GIEWS Country Brief: Namibia 21-April-2020

News and Press Release
Originally published
View original



  • Generally favourable weather conditions support prospects of near-average cereal harvest in 2020

  • In first months of 2020, prices of maize meal stable and lower year on year

  • Food insecurity worsened in early 2020, reflecting impact of lower harvest in 2019

Cereal production in 2020 forecast close to five-year average

Harvesting of the 2020 cereal crops, mostly maize and millet, is expected to start in May and production prospects are generally favourable.

Following precipitation deficits at the start of the season, rainfall quantities increased from December 2019 to March 2020, boosting soil moisture levels and benefitting crop growth. At the end of March, remote sensing data indicated favourable vegetation conditions in the main producing areas in the north and northeast, where crops were severely affected by drought in 2019. Reports indicate localized outbreaks of Fall Armyworm and African Migratory Locusts (mainly in parts of Zambezi Region), which might have affected the productivity of cereal crops (millet and maize) and pasture availability.

The western and southern parts of the country, however, continued to suffer from rainfall deficits which have had a negative impact on pasture regeneration and related livestock production. These recent rainfall deficits are set against a context of recurrent droughts that the country has experienced in the previous ten years, limiting aquifer recharge rates and increasing water insecurity that poses a serious risk to agricultural production and domestic water consumption.

Overall, the 2020 national cereal production is expected at a near-average level, between 90 000 and 100 000 tonnes, which would mark a substantial recovery compared to the 2019 drought-affected output.

Increased cereal import requirements estimated in 2019/20 (May/April)

Reflecting the significant production decline in 2019, the cereal import requirement for the 2019/20 marketing year (May/April) is estimated at 350 000 tonnes, an increase of about 40 percent compared to the five-year average.
Import requirements of maize, mostly sourced from South Africa, are estimated at 230 000 tonnes, nearly double the five-year average. As of March 2020, about 225 000 tonnes of maize grain had already been imported from South Africa. Imports of wheat are estimated at 95 000 tonnes, a near-average level.

In first months of 2020, prices of maize meal stable and lower year on year

Prices of maize meal remained generally stable in January and February 2020, following declines in the last quarter of the year, mostly reflecting well-supplied markets due to above-average imports from South Africa. As of February 2020, prices of maize meal were generally close to or slightly below their year-earlier values.

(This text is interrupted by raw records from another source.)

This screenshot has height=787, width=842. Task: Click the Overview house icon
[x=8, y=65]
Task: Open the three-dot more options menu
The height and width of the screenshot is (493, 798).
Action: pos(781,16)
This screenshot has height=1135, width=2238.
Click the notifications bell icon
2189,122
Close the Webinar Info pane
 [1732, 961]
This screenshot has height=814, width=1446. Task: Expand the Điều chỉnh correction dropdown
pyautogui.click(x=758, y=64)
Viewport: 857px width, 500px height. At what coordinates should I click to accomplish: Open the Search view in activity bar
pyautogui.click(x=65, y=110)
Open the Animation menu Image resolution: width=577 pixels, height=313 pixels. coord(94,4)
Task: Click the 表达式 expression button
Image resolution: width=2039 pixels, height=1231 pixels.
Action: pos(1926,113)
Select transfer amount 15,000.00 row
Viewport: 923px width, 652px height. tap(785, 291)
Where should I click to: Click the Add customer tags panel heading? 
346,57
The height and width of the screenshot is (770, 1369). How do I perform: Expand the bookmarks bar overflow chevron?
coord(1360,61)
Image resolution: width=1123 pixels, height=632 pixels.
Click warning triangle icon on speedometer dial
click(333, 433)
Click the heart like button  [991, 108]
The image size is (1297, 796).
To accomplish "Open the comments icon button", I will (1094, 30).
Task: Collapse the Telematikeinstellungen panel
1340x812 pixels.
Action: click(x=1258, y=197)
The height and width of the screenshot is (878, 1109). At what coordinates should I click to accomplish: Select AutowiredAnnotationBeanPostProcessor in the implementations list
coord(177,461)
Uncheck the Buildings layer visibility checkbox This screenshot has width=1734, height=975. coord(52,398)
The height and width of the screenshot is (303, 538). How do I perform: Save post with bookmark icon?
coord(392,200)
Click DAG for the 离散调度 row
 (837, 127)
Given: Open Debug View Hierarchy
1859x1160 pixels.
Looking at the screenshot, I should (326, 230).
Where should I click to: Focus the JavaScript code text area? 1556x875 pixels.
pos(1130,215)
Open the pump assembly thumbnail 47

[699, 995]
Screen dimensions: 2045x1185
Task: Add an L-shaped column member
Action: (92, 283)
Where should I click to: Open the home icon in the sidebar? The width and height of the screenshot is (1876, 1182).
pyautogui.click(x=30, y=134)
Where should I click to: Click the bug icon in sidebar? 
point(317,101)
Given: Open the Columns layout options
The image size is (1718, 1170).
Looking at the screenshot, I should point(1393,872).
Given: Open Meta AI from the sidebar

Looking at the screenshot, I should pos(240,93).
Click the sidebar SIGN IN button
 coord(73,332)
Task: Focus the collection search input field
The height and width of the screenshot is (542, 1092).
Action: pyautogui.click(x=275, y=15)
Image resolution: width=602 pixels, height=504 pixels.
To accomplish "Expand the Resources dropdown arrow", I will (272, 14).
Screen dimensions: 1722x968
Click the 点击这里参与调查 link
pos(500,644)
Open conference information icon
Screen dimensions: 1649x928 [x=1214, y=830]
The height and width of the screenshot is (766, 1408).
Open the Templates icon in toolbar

Food insecurity worsened in early 2020

According to the latest Integrated Food Security Phase Classification (IPC) analysis, released in January 2020, an estimated 430 000 people were estimated to be in IPC Phase 3: “Crisis” and Phase 4: “Emergency” between October 2019 and March 2020. This number accounts for about 18 percent of the national population and it is almost 70 percent higher than the estimated food insecure population for the corresponding period in 2018/19. The deterioration in the food insecurity situation was mainly the result of the negative impact of severe dry weather conditions in 2019 on agricultural production, causing a decline in households’ food supplies from own production.

Looking further ahead, despite an expected seasonal improvement in food security with the main 2020 harvest, the risks posed by the COVID-19 pandemic could cause an increase in the prevalence of malnutrition. The effects of the pandemic are expected to be primarily channeled through a reduction in economic activities and associated income losses, while potential breakdowns in food supply chains is an additional concern for food security.

COVID-19 and measures adopted by the Government

In response to the COVID-19 pandemic and following a partial lockdown of the country in early March, the Government declared a nationwide State of Emergency on 28 March 2020, restricting the movement of people until 4 May 2020. The quarantine measures do not apply to agricultural production and associated supply chains, which have been categorized as essential services.